When it comes to reckless irresponsibility the Post Office, yet again, moves into pole position in the scramble to avoid blame. We now know that rather than own up to the failures of its Horizon computer system, it spent over £250m in legal fees on the wrongful prosecution of sub-postmasters. Some of the Post Office’s victims were jailed and bankrupted, others committed suicide, all of them had their lives ruined by this publicly owned body.
It beggars belief that the sum paid to lawyers almost equates to the cash it has so far been forced to pay in victim redress. Another way of looking at this is that over £500 million of public money could have been saved were it not for the hubris of the Post Office in sticking by an evidently faulty computer system that falsely showed sub-postmasters stealing money. The money is, of course, only part of the story as the real cost in terms of the misery is hard to calculate.
Although this saga has dragged on and on there is yet more compensation to be paid and further legal costs to be accounted for but we are in the land of ‘other folks’ money’ where the still unprosecuted post office bosses remain at liberty to enjoy the largesse they received as remuneration.

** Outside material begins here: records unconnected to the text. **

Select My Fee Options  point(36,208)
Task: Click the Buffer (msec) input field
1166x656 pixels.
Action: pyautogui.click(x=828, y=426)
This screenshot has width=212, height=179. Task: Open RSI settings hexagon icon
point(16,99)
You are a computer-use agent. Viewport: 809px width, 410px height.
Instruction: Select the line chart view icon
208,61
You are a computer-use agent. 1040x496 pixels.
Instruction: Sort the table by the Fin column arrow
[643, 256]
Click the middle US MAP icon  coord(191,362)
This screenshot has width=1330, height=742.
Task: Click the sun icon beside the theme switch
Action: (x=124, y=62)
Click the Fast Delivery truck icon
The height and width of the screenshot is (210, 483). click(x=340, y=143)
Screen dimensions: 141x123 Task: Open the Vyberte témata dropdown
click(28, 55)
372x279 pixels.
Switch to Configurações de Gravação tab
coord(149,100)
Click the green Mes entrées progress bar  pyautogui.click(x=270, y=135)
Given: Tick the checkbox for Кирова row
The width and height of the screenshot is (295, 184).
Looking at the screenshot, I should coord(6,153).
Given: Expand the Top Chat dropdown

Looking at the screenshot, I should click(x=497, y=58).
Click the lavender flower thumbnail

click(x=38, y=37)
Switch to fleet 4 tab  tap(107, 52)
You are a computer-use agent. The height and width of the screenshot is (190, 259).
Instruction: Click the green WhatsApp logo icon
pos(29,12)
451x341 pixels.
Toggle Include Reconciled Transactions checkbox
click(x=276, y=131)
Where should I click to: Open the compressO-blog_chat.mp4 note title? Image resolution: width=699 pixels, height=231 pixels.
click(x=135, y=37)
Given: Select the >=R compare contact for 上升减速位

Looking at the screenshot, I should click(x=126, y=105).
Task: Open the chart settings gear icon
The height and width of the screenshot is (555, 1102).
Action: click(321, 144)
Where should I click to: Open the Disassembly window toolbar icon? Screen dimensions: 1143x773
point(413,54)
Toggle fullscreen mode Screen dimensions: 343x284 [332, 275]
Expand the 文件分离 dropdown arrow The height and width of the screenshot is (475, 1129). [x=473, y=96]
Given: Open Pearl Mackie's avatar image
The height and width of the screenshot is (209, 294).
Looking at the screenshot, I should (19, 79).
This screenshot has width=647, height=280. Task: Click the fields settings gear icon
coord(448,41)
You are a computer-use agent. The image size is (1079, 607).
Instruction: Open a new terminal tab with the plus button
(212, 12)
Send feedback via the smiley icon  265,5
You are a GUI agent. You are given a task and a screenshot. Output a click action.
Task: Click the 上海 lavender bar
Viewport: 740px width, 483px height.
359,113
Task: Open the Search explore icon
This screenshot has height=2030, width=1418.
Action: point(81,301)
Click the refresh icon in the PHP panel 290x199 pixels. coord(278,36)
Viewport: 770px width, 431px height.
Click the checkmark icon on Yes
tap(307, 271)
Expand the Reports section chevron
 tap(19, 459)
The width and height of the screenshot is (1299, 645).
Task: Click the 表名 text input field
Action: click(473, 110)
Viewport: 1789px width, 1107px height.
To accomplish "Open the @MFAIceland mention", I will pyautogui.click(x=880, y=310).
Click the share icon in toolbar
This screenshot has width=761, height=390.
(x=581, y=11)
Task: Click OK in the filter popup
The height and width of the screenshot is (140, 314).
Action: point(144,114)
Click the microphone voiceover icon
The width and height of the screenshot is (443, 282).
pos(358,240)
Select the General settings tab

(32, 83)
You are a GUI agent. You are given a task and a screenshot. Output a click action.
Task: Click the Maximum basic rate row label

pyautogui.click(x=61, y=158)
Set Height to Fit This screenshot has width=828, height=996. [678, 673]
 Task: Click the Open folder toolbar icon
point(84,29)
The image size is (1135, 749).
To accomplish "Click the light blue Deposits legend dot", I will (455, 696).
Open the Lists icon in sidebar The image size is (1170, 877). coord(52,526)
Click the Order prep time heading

Talking of which we now also know that the costs of some two years of railway strikes are higher than the cost of a settlement which would have avoided incredible inconvenience to the traveling public, not to mention the wage loss incurred by strikers themselves.
The overall economic impact of these strikes is disputed and complicated as it includes loss of revenue on the railways, loss of business in other sectors affected by the disruption, plus the knock on effect of lower production and costs incurred by individuals either using alternative means of transport or being unable to earn.
Even Hugh Merriman, the transport minister in the former administration which blocked a pay rise, has admitted that the cost of settlement would have been lower than the economic cost of the strikes. His unconvincing excuse for holding out against the unions was that the government wanted to see more cost-efficient working practises implemented before handing out extra cash.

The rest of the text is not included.